Exercise materials:
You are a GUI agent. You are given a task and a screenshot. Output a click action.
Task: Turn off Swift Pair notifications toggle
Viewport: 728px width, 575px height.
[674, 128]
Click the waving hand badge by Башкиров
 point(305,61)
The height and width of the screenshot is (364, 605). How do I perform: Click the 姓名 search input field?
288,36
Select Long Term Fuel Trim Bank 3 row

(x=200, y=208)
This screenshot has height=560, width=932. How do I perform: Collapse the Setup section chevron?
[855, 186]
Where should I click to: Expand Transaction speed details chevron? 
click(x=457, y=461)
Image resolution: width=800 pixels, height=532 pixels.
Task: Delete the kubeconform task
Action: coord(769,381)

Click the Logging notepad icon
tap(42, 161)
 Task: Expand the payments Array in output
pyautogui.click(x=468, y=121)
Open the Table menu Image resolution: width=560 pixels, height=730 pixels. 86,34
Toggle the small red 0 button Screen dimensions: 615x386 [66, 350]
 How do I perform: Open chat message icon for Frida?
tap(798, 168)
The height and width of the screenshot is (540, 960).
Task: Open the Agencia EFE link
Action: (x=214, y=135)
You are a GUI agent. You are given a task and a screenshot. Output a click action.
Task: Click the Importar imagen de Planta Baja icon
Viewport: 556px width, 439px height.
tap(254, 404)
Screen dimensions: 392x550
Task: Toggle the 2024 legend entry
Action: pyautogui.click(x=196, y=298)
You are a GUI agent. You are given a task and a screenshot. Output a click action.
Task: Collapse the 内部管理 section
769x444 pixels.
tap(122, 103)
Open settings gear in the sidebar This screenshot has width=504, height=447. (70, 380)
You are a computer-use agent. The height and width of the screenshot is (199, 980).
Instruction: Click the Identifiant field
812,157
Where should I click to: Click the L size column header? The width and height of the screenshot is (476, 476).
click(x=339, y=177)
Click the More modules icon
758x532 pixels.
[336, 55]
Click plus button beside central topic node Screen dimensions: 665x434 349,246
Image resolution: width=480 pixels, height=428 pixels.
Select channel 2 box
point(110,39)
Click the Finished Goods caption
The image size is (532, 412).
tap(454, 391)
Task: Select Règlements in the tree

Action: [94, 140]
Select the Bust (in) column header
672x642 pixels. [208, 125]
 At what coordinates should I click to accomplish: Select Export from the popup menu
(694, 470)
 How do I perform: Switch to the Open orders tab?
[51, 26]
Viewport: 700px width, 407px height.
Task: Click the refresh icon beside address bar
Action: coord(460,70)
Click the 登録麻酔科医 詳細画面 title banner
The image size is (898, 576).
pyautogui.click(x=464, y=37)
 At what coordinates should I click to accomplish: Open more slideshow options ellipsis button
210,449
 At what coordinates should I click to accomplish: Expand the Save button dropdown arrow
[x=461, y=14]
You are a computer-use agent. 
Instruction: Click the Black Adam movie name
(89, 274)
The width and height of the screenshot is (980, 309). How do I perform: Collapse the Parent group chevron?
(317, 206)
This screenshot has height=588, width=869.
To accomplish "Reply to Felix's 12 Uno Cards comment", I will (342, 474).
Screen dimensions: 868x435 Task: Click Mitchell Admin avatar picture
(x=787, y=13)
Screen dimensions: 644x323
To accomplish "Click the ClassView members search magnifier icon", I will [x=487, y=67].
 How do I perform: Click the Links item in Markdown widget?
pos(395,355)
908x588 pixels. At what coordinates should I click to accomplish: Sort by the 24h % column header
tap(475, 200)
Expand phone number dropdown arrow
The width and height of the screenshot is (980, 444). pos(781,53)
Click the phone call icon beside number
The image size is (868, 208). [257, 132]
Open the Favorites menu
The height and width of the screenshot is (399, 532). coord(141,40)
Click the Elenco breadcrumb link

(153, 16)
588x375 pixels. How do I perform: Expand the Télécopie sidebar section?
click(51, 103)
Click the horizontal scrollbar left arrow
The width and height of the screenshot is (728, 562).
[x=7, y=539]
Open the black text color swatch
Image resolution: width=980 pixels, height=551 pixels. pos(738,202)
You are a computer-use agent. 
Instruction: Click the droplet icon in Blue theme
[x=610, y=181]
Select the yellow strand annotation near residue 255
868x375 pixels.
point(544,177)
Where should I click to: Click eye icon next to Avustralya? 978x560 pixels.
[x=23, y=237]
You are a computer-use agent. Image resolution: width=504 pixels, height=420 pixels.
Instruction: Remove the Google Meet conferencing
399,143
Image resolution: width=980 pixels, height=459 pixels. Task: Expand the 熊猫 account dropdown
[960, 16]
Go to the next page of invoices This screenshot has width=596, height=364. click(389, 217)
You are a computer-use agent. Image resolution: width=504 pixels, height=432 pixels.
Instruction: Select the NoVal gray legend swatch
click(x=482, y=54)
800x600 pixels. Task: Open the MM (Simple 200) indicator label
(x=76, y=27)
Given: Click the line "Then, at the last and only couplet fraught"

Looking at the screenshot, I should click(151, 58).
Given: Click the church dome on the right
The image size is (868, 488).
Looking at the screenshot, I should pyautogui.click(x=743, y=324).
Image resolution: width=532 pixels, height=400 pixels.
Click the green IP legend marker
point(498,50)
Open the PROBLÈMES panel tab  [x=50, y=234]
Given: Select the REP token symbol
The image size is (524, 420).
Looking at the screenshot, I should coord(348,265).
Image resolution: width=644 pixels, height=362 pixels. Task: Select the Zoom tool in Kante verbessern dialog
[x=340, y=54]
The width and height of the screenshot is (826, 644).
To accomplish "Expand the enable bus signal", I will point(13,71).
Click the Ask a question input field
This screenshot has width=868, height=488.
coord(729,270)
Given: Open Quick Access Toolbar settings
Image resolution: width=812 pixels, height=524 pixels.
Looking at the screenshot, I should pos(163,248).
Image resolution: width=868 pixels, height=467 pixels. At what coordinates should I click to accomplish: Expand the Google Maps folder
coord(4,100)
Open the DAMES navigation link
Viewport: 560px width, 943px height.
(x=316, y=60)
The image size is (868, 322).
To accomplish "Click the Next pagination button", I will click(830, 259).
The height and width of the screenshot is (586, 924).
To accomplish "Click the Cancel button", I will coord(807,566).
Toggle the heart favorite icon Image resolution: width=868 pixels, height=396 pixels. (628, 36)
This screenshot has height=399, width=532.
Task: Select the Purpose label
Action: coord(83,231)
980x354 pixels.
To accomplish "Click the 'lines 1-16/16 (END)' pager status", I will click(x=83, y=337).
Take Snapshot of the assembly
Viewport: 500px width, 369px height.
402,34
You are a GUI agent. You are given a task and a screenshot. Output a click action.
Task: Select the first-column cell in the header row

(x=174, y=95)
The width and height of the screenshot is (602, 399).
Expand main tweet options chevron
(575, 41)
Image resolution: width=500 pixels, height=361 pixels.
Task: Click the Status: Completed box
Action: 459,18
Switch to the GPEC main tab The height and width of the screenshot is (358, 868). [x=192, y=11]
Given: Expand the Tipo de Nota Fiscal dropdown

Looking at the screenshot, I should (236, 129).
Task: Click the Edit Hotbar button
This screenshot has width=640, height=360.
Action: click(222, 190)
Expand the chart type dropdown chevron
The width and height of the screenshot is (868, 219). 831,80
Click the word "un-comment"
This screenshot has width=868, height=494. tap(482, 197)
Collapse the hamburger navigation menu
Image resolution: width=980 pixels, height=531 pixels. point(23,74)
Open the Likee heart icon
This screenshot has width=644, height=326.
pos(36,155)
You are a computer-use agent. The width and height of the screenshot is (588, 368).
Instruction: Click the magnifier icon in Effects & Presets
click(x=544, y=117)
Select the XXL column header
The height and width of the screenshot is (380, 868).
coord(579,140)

Work item: Each line in the entries above that includes the string "settings" should be extracted.

Your solution:
Open settings gear in the sidebar This screenshot has width=504, height=447. (70, 380)
Given: Open Quick Access Toolbar settings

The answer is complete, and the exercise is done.